Please repeat the stretch of this listing from the line containing "This screenshot has width=822, height=443." through the line containing "Image resolution: width=1024", substituting "dialog title" for "dialog heading" and changing nothing else. Leave the pictures out of your answer.

--- start of WORKING DATA ---

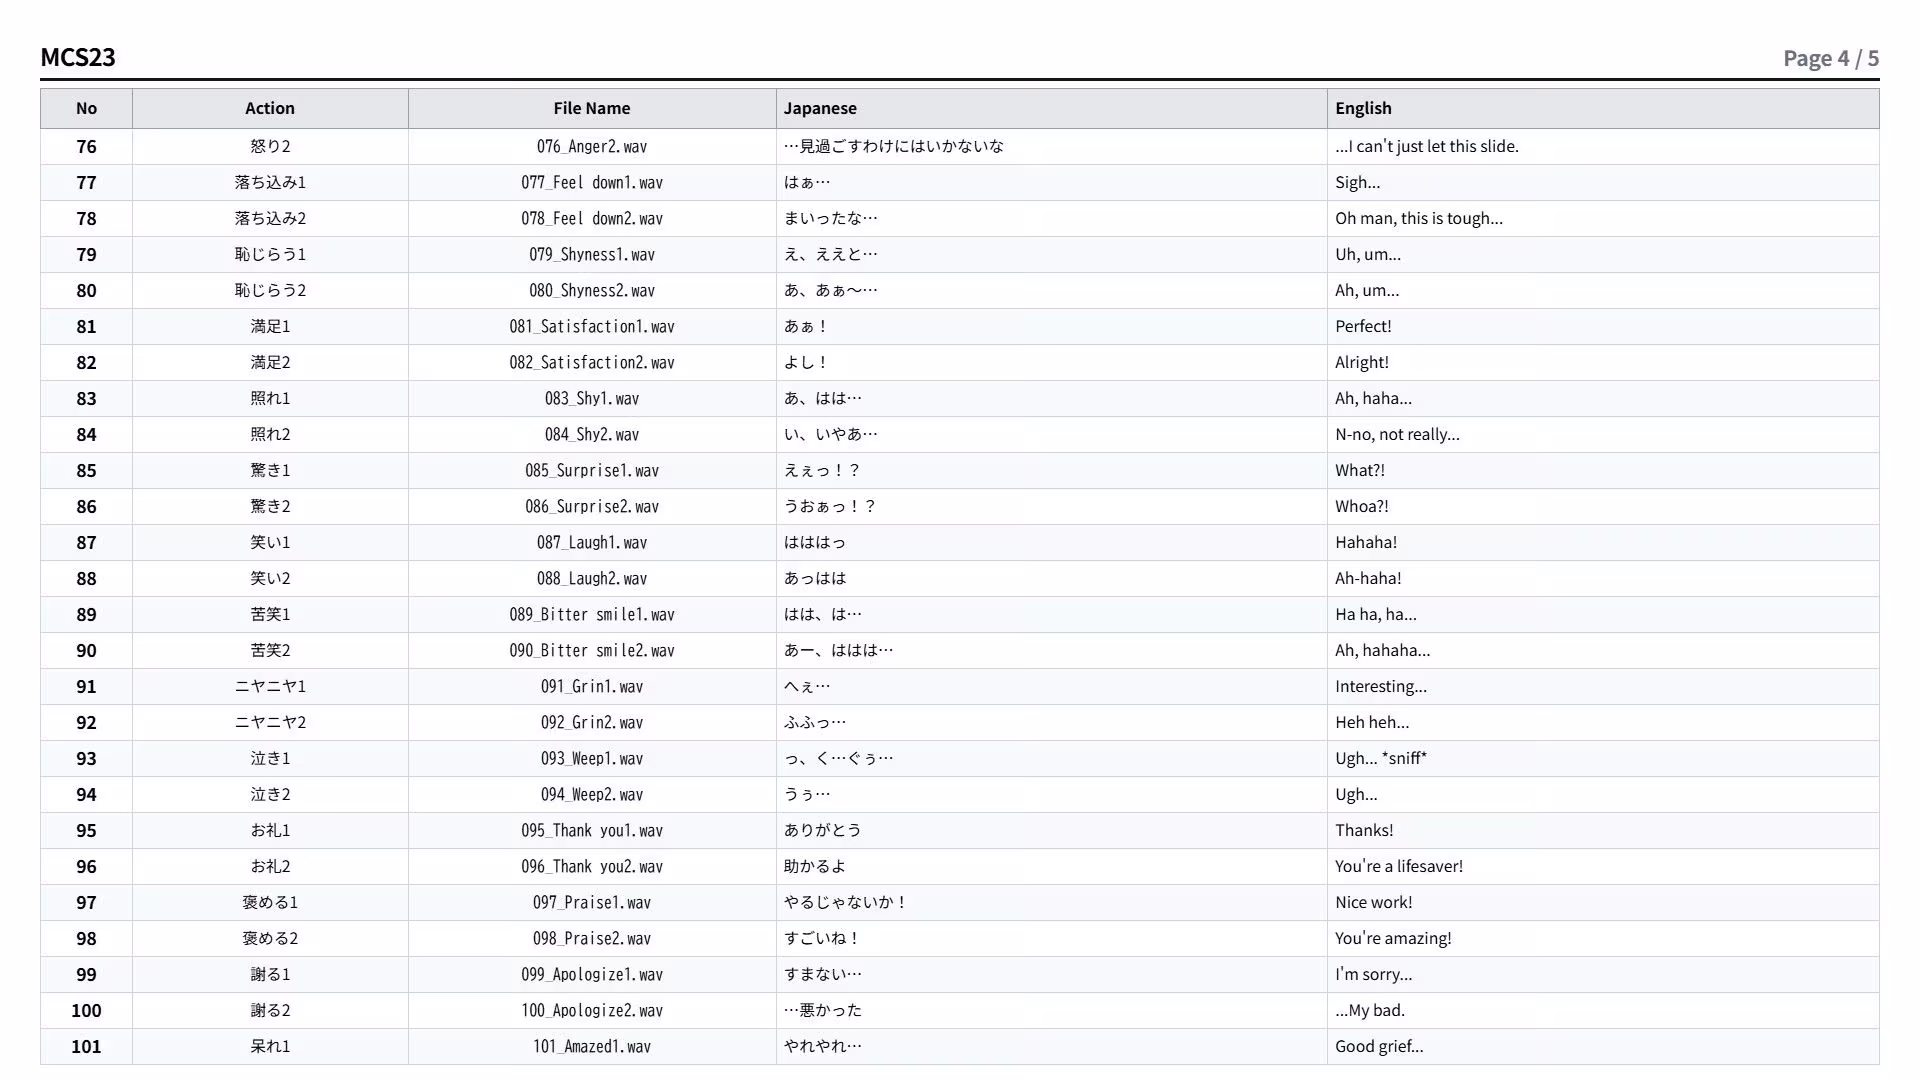Click file name 099_Apologize1.wav
Screen dimensions: 1920x1080
point(592,975)
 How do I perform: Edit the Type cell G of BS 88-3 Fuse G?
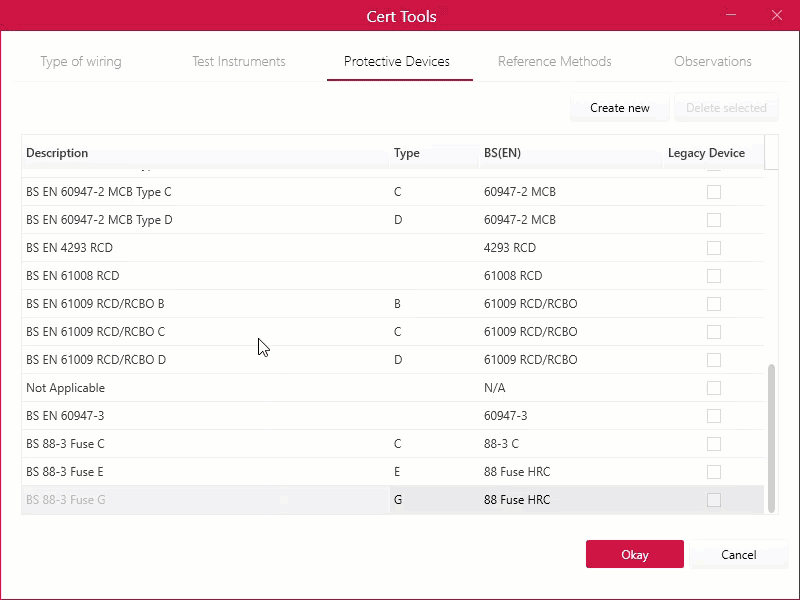(x=434, y=500)
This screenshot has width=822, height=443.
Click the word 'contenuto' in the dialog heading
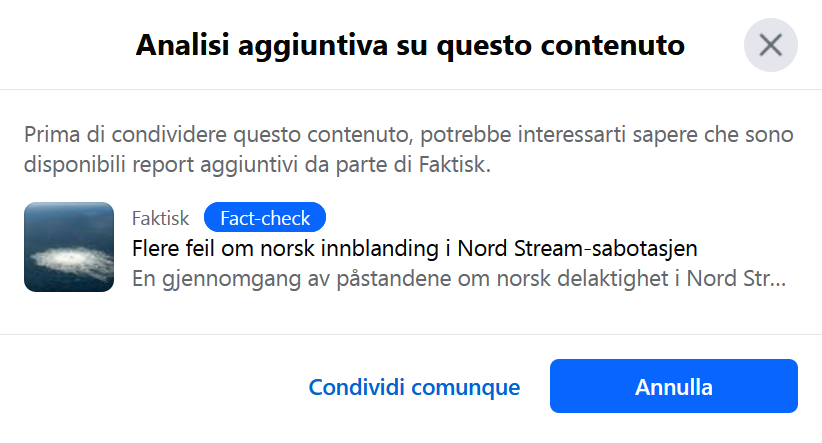tap(613, 45)
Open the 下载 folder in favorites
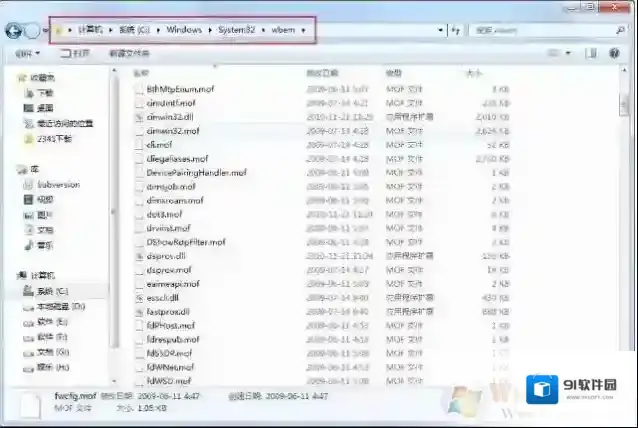The image size is (638, 428). (45, 92)
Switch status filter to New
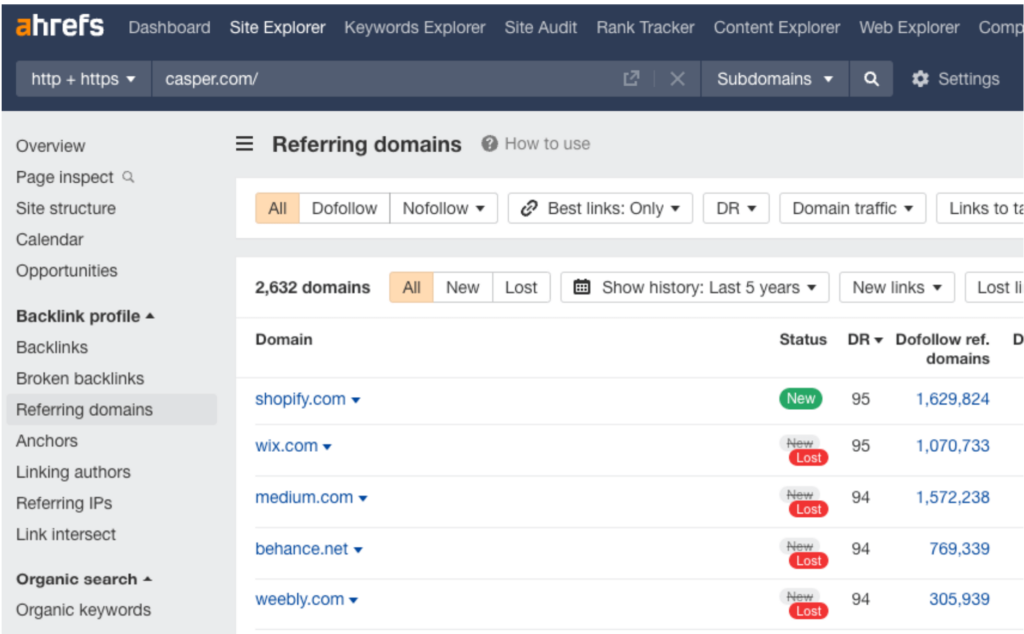Image resolution: width=1024 pixels, height=634 pixels. pos(462,287)
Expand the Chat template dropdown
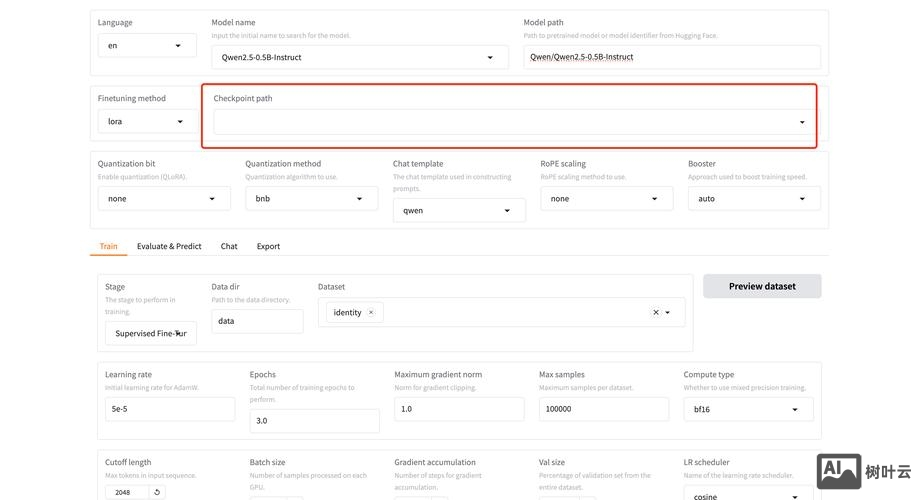The width and height of the screenshot is (919, 500). tap(459, 210)
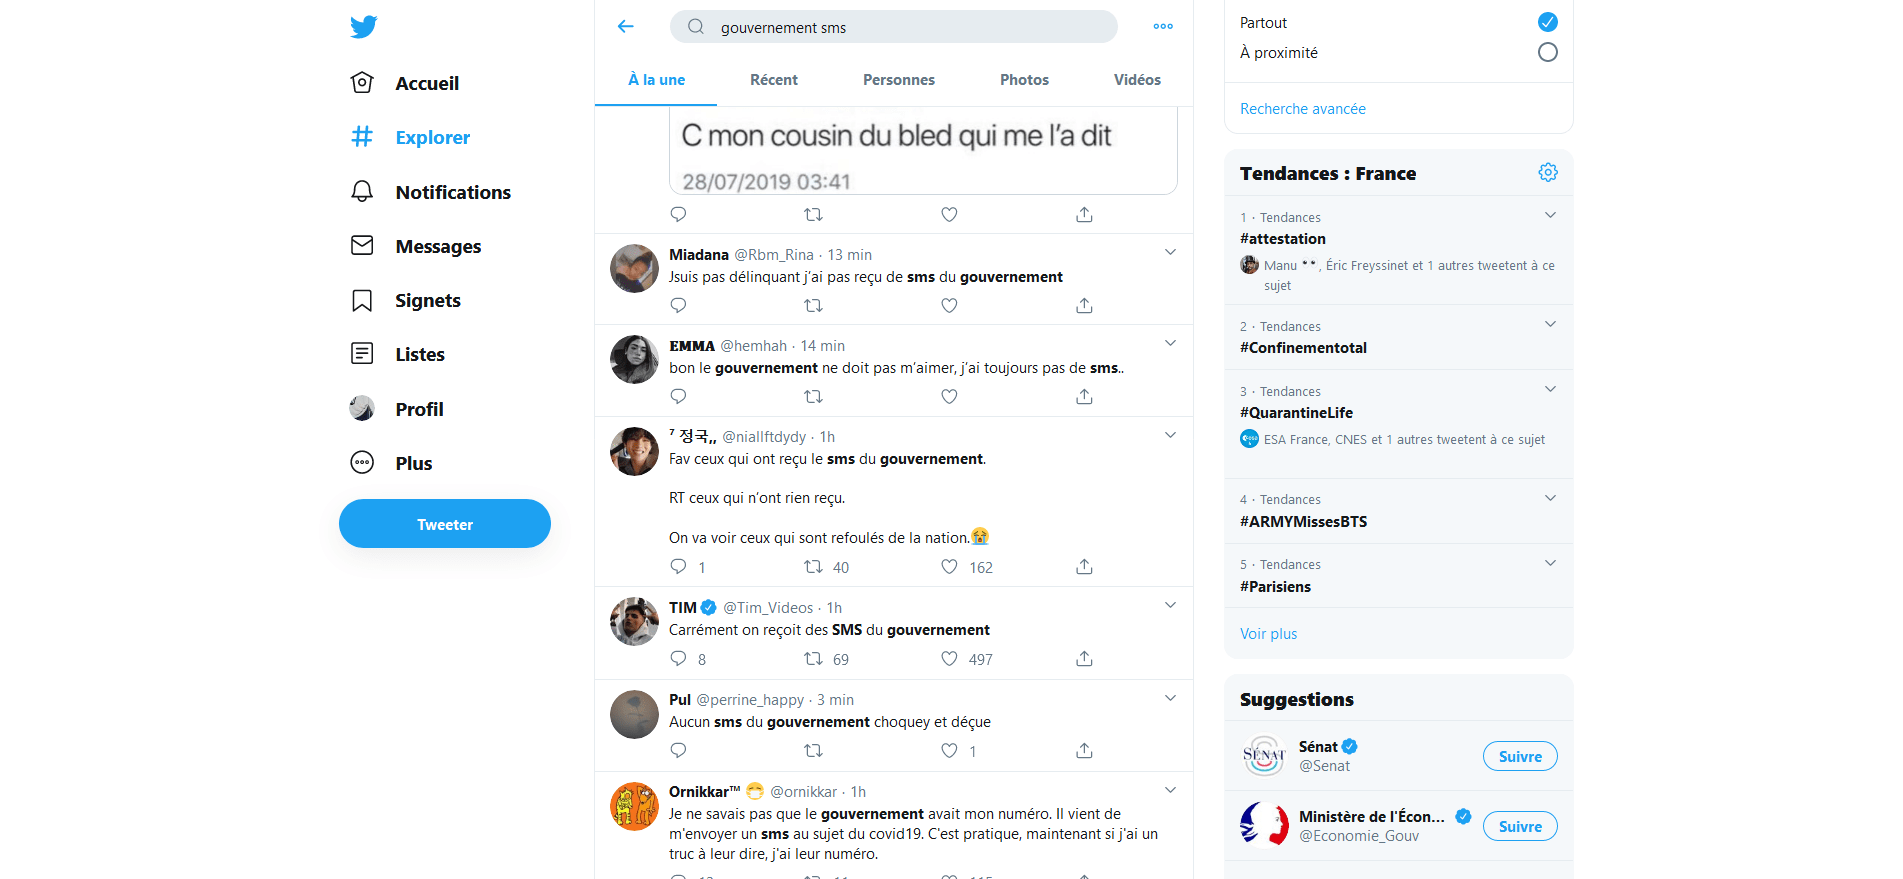Open chevron menu on #Parisiens trend
Viewport: 1903px width, 879px height.
[1550, 563]
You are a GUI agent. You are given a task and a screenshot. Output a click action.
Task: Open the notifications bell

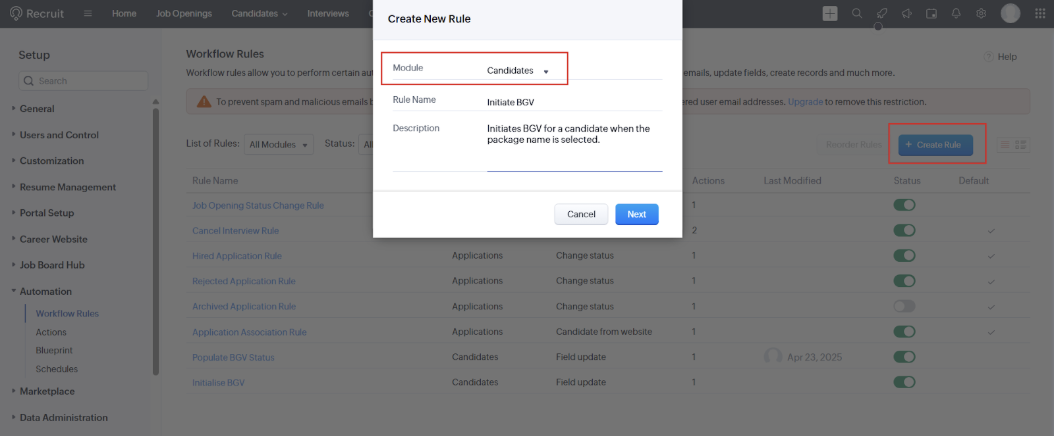pos(956,13)
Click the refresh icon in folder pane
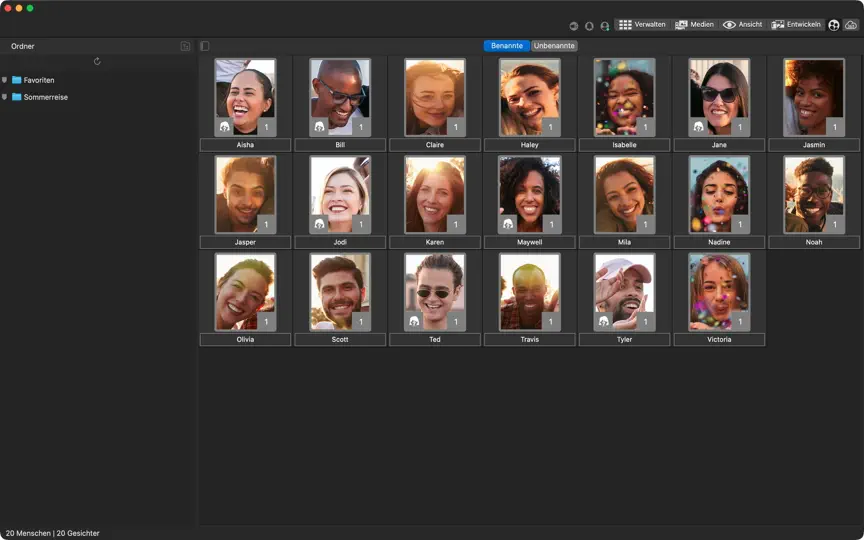The image size is (864, 540). click(97, 61)
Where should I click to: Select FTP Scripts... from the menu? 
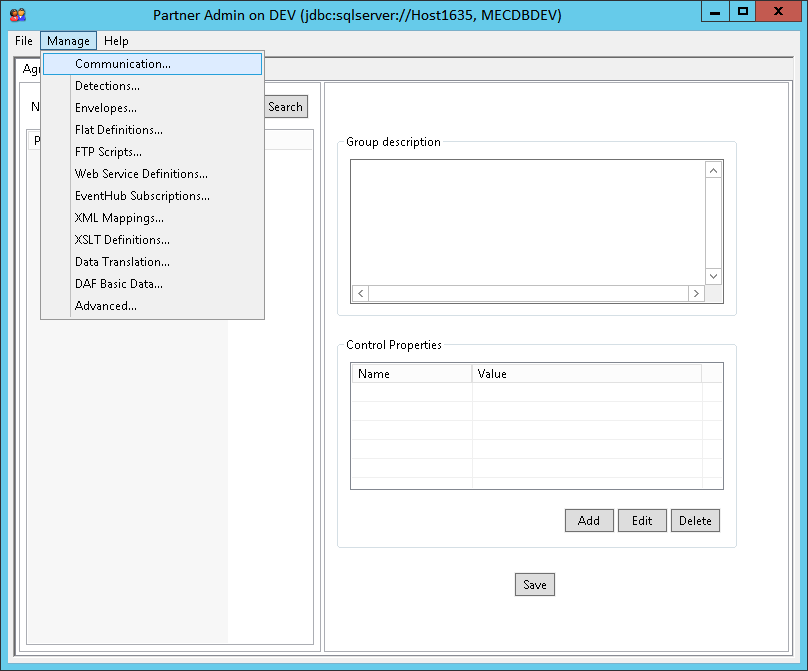click(x=108, y=152)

--- end of WORKING DATA ---

# SOLVED EXERCISE
This screenshot has width=822, height=443.
Click the word 'contenuto' in the dialog title
tap(613, 45)
Open the 下载 folder in favorites
The image size is (638, 428). (45, 92)
Switch status filter to New
Image resolution: width=1024 pixels, height=634 pixels. pos(462,287)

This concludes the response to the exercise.